== Information given

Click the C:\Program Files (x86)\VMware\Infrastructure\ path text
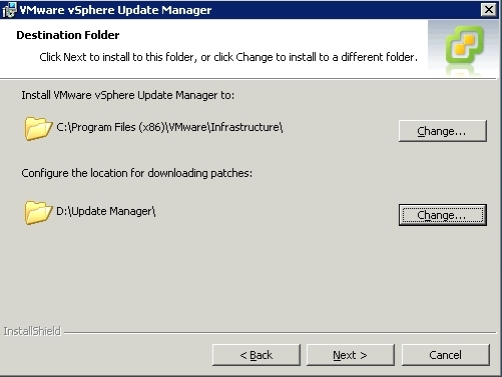Image resolution: width=502 pixels, height=377 pixels. (170, 127)
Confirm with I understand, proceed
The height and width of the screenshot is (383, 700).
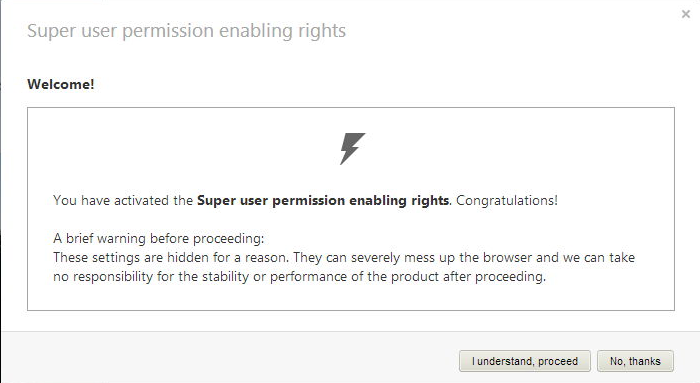525,361
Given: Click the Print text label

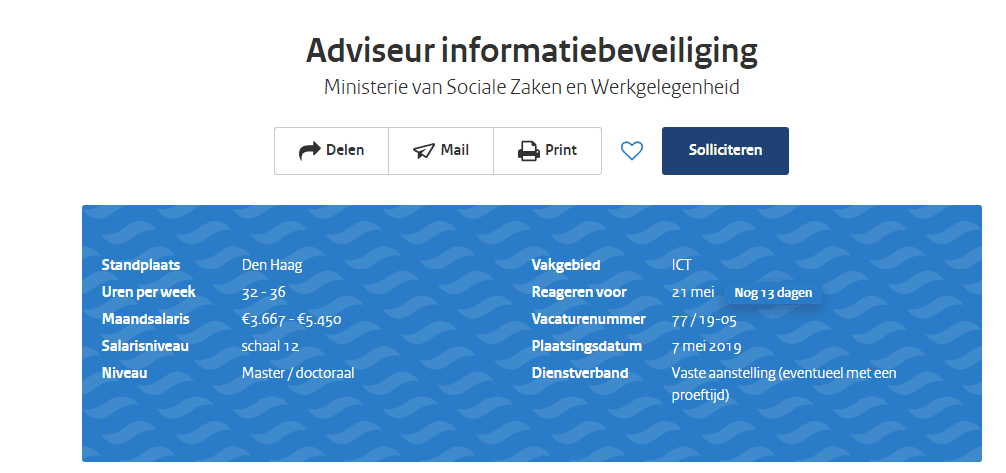Looking at the screenshot, I should (561, 151).
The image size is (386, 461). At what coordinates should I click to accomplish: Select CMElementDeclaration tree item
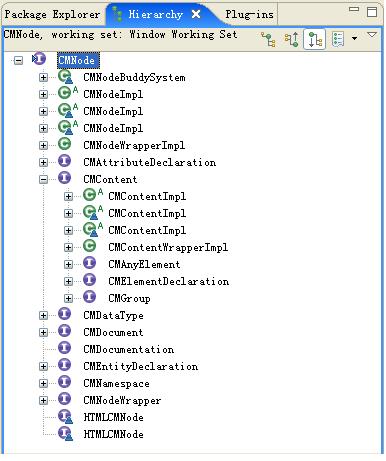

====

Reproduce every one of the records above word for word, leaving the pictures out.

Click the C:\Program Files (x86)\VMware\Infrastructure\ path text
Image resolution: width=502 pixels, height=377 pixels. (170, 127)
Confirm with I understand, proceed
The height and width of the screenshot is (383, 700).
525,361
Given: Click the Print text label

Looking at the screenshot, I should (561, 151).
The image size is (386, 461). At what coordinates should I click to accomplish: Select CMElementDeclaration tree item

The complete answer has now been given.